In the design of the new site, I wanted to bring the eminent sense of delight that Jessica’s lettering work has into every moment the user spent with us. Jessica is an incredible designer with years more experience than me, so it would be a mistake not to leverage her color and type choices as much as possible.

That left me layout, interaction, and animation as opportunities to take the project to the next level. After mirroring and adapting her personal design style into what a cleanly systemized and understandable eCommerce user interface layout, I carefully considered how each section might react and respond to a potential customer exploring the site. I was deliberate in rewarding every user action with a moment of meaningful animation to keep playfulness present in what might otherwise be a transactional browsing experience.

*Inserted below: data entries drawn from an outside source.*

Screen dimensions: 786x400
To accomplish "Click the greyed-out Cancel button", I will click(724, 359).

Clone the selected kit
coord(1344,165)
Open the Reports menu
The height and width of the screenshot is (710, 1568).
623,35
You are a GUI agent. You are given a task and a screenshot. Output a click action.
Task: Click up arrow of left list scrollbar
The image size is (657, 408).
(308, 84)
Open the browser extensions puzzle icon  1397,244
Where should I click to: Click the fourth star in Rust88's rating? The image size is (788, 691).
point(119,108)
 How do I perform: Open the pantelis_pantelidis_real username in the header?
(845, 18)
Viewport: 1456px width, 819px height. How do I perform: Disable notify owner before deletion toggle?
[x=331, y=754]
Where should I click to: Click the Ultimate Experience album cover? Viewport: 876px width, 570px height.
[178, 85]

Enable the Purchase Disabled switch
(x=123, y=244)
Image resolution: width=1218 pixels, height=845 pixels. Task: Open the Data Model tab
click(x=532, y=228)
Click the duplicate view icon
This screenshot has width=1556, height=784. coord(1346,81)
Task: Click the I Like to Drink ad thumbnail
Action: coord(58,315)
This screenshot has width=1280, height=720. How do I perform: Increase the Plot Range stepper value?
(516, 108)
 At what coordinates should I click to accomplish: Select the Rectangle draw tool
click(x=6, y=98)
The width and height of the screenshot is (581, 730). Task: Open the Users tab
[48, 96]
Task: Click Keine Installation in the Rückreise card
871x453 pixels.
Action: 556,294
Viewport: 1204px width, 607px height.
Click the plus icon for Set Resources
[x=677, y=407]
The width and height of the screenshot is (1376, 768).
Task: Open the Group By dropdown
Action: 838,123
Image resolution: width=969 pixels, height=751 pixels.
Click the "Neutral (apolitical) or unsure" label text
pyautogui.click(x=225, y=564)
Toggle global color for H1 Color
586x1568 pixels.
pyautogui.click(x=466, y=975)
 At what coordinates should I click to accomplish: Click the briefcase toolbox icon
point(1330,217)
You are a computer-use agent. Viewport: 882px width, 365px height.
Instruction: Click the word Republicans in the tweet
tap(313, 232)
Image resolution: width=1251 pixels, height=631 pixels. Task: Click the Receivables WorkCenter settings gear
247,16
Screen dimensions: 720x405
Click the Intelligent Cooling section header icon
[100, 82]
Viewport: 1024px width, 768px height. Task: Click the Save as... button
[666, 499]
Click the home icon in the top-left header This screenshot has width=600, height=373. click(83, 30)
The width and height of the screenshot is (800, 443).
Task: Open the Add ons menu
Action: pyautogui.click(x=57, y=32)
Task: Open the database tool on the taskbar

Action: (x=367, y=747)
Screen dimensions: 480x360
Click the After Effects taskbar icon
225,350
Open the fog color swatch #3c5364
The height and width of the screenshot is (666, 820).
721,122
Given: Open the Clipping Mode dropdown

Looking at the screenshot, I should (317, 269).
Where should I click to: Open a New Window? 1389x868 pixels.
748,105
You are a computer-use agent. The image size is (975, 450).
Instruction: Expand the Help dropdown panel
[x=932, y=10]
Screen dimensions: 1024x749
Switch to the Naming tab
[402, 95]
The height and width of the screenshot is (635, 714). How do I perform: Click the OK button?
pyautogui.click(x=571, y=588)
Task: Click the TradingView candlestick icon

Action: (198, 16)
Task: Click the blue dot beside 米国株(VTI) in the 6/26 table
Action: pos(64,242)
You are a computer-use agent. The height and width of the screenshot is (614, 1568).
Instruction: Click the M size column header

Magic moments would begin in the homepage, where one is greeted with a joyful flatlay animation that reveals Jessica’s latest “Tomorrow, I’ll Be” collection. I then adorned a wall with poster product images, as one might display the posters in their own home. To showcase Jessica’s font offerings, I collected tidy rows where the user could plainly see the personality each font might have to offer at a glance.

On product pages, I animated a sleek, modern slider for product images. If the user changed a product option, such as from a natural maple frame to a gallery black frame, the slider would dynamically update. I further animated product radio buttons, and if a product option changed the price, the price would animate to the new total to make that price change more clear.

For fonts, I also designed an opportunity for users to play with the fonts, to see how their content or a specific glyph might look in context. I’ve done this work extensively before, and I’ve found it’s a really lovely bit of interaction, makes the fonts feel much more real, and can even highlight some of their OpenType features by joyful accident.


As with most of the projects I’ve work on at Faculty, progressive enhancement is a baseline requirement. BigCartel has some very specific requirements about how things are implemented, and I did my utmost to make sure the site was completely progressively-enhanced outside of those specific constraints.

I prefer to write animation code in CSS when possible, and that was the perfect fit for a project like this. Statefully swapping out classes as needed with Javascript and then hooking into those state changes with CSS timelines is a really performant and consistent workflow.

I did use a minimal Sass configuration for this project to keep variables and @media queries organized. BigCartel requires all styles be pasted into a “Custom HTML/CSS”-type UI (how I have missed you, Tumblr dot com), so there was some manual work involved in updating, and no real room for continuous integration, but you gotta play ball with the hand you’re dealt, or something.

I always code from the smallest screen first, and use @media (min-width: x) queries to break to more involved layouts as space allows. I’ve seen one thousand different approaches to responsive code, and this one yields the fewest side effects and the most clear model of what changes in components, and when. This is personal preference, but I also tend to co-locate @media queries in Sass blocks, so it’s very evident from a developer perspective how a component will act.

Almost all* Javascript for this project is vanilla and bespoke, and written in as modular a way as possible, so as to load the smallest amount of JS per page.

(I did use a GSAP dependency to animate the prices on product pages, and BigCartel theme code requires jQuery be included for some built-in interactions, such as Apple Pay.)

Writing a fully custom theme for BigCartel also involves writing Javascript to update the cart with products and quantities, but it’s fairly straightforward DOM manipulation and calling BigCartel’s JS libraries, so nothing too challenging.


To say I was starstruck to work with Jessica is an understatement, and I’m very proud of the work we did both in terms of design and implementation to modernize her store, and imbue it with the same soul of joy and wonder that her lettering and illustration works hold.